Hadlandsmyth K, Burgess DJ, Leparski RF, Odom AS, Campbell EJ, Obrecht AA, Adamowicz JL, Cho H, Steffensmeier KS, Johnson NL, Richards CC, Vander Weg MW, Lund BC, Yoon P, Mosher HJ. The Perioperative Pain Self-Management (PePS) randomized controlled trial protocol: Preventing chronic post-surgical pain and prolonged opioid use. Contemporary clinical trials. 2022 Jul 1; 118:106810.
Total joint arthroplasties are common orthopedic surgeries that carry risk for developing chronic post-surgical pain. In addition to pre- and post-operative pain severity, psychological distress (e.g., anxiety, pain catastrophizing) is a risk factor for chronic postsurgical pain. Cognitive behavioral therapy (CBT) for chronic pain is an empirically supported approach to managing chronic pain, functional impairment, and related distress. While CBT has been used extensively in patients with established chronic pain, using it as a preventive intervention targeting the transition from acute to chronic postsurgical pain is a novel application.

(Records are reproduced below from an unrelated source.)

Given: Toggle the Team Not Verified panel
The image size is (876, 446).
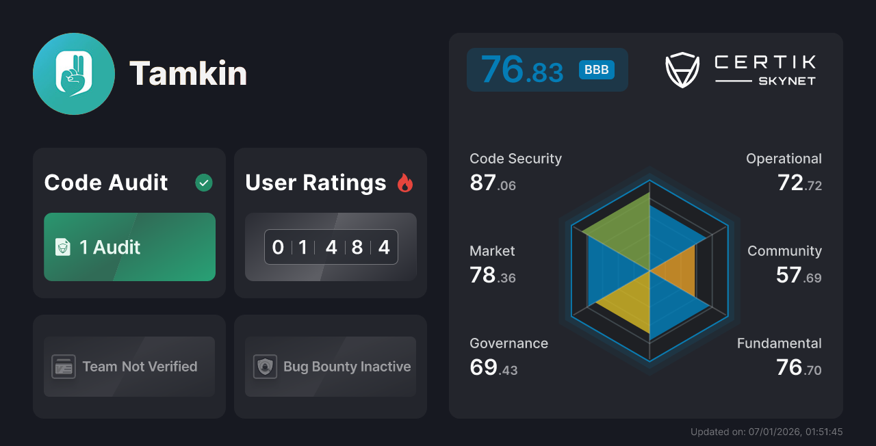Looking at the screenshot, I should 129,367.
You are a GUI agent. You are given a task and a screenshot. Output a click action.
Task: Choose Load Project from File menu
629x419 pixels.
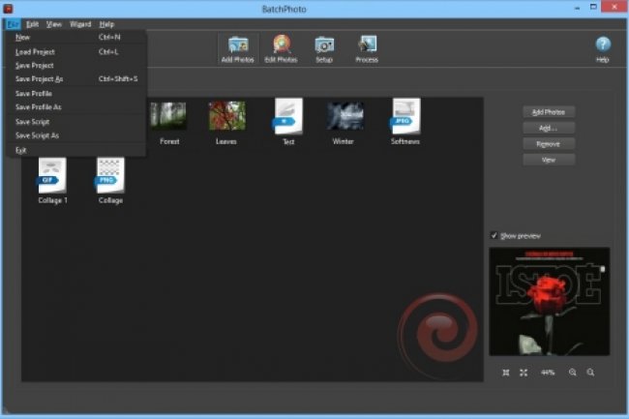[34, 51]
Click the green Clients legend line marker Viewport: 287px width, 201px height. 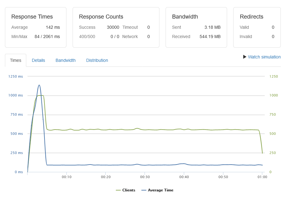click(x=118, y=190)
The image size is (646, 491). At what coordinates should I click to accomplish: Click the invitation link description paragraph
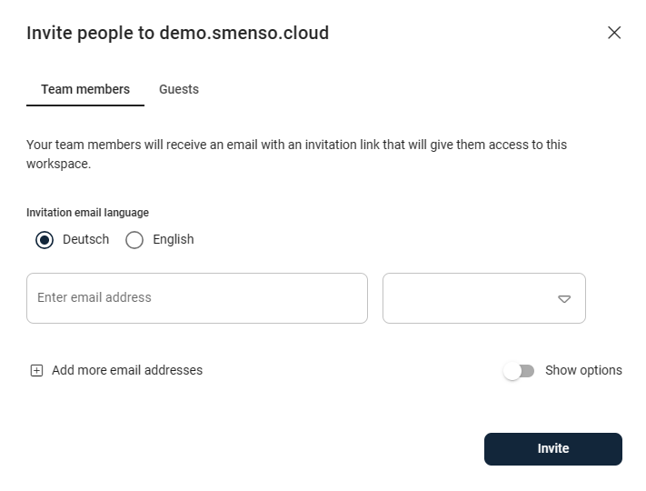pyautogui.click(x=296, y=155)
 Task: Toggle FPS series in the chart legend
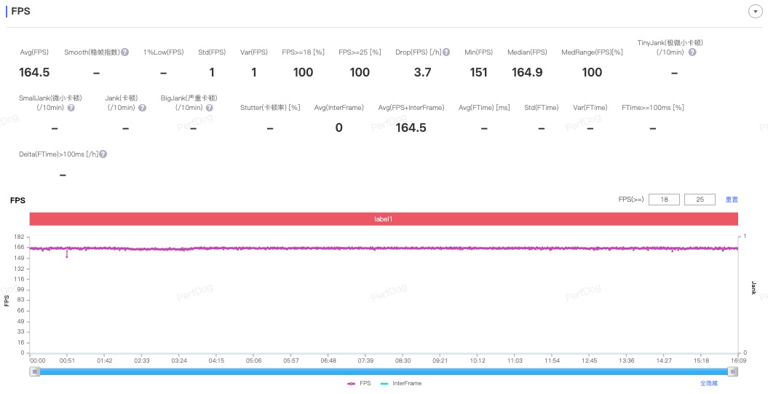click(x=360, y=383)
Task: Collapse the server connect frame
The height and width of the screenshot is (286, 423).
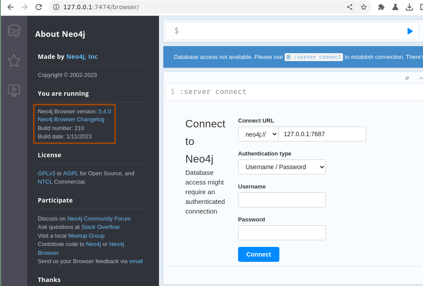Action: [420, 78]
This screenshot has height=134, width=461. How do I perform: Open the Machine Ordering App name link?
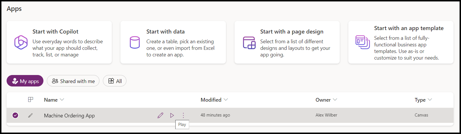click(69, 116)
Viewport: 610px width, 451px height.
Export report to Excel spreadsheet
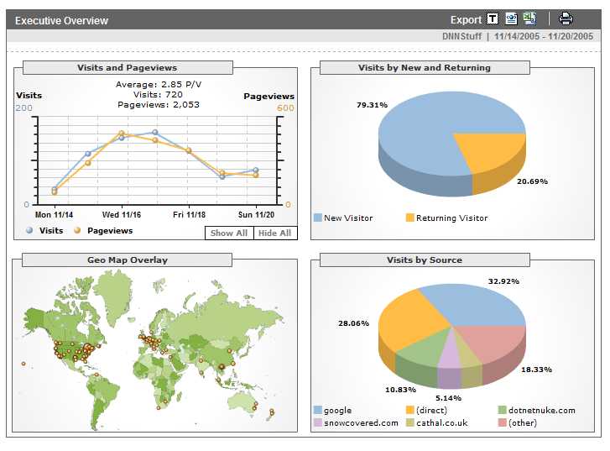tap(529, 19)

The Perioperative Pain Self-Management (PePS) program is a pain self-management intervention based on the principles of CBT. This innovative intervention is brief, flexible, and is delivered remotely. The current study aims to determine the efficacy of PePS compared to standard care on reducing the incidence of significant surgical site pain at 6-months post-surgery. The current study also aims to evaluate the context for subsequent implementation.
This study is a hybrid type I efficacy-preparing for implementation trial. It is a two-site, single-blind, two-arm, parallel, randomized control trial. Surgical patients will be randomized to either receive: 1) PePS plus standard care, or 2) Standard care. The primary end point will be surgical site pain severity at 6-months post-surgery.
Results from this study are expected to result in support for a brief scalable intervention (PePS) that can prevent the development of chronic pain and prolonged post-surgical opioid use, as well as key details to inform subsequent implementation.